With that, Haley shut the door. Sitting down at the kitchen table, she examined the package. There were no clues on the outside, other than the words, “My Best Friend” printed in a familiar handwriting on the front. Curious, she opened one end of the envelope and reached inside. Upon emptying the package, Haley found only a handmade journal with a second, smaller envelope tucked inside. On the journal’s cover were the words, “A Proposal.” Confused, she pulled out the smaller envelope. On it was a warning not to open until she read from the journal. Excitement began to fill her as the girl realized she had seen the journal once before, accidentally, in Cameron’s bag some time back. With her heart in her throat, the girl opened the book and began to read. She immediately recognized Cameron’s nervous handwriting. Her hands began to shake as she read. She found herself shivering although a warm, wood burning fire lay only several feet away in the living room. Her breath came more quickly and it was all that she could do to remain sitting long enough to read what he had written.

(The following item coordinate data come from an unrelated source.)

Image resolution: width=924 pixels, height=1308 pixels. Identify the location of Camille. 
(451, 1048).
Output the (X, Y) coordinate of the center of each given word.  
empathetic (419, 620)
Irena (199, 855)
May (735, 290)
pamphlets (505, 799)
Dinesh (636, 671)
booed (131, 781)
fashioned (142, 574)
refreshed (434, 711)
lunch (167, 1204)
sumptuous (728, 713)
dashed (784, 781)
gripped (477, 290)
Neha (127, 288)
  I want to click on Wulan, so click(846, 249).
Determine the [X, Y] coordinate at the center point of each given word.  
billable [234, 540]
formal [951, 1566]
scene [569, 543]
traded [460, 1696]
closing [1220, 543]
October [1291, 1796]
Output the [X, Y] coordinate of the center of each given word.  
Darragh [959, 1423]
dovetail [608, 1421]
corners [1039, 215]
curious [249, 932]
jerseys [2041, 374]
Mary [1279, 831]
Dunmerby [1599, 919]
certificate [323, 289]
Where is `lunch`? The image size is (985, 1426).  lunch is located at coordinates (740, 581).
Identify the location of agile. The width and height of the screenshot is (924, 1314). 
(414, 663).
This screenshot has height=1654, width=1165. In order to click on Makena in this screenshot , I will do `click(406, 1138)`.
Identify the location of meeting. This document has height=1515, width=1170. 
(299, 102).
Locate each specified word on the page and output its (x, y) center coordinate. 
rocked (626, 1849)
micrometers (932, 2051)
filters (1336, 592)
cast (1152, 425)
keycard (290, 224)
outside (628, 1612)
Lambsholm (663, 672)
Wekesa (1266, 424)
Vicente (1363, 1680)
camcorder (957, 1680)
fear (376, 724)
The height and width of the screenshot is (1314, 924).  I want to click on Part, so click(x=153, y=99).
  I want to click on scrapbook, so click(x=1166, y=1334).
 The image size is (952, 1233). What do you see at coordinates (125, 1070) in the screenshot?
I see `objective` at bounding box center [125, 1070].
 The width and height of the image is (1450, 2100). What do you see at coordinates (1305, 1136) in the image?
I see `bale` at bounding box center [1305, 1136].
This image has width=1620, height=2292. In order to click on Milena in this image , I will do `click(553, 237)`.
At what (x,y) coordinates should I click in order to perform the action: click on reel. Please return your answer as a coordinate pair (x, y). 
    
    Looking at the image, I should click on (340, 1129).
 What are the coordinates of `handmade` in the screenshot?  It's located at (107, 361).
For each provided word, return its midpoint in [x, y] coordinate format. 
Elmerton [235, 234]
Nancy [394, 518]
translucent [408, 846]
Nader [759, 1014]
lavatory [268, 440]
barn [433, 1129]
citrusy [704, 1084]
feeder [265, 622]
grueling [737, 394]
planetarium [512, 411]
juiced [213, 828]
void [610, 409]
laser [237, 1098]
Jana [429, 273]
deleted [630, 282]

The journal was filled with his thoughts, his fears, his loves and his dreams. In those pages Cameron told Haley that she was his best friend and that his entire life had been leading him to one single day, one single moment, one single question. In those pages the boy told his girl that she had put a name to the face he had always known he would someday find. He told her that now that he had found her, he never wanted to let her go. In that journal Cameron told Haley that he wanted her to have his children, that he wanted to grow old by her side. And when the girl read the final words that he had written, she screamed. They said boldly, and simply…
WILL YOU MARRY ME?
----------------------------------------------------------
The story ends here, my sweet Julie Anne, but this is not the end of the story. This is the beginning. If you turn this page there are countless more that are blank, that are waiting to be written on. We have the rest of our lives to finish writing our story. Just as Haley found once she opened the white envelope that was tucked in the pages of the journal, you will find a ticket inside. Please take this ticket and come join me so that we can finish writing this story, our story, together. I love you so very much! And if you come find me, I have a question that I would like to ask you…
----------------------------------------------------------
And thus ends A Proposal, Part 3.
The rest of the story... Well, that is still in the midst of being written.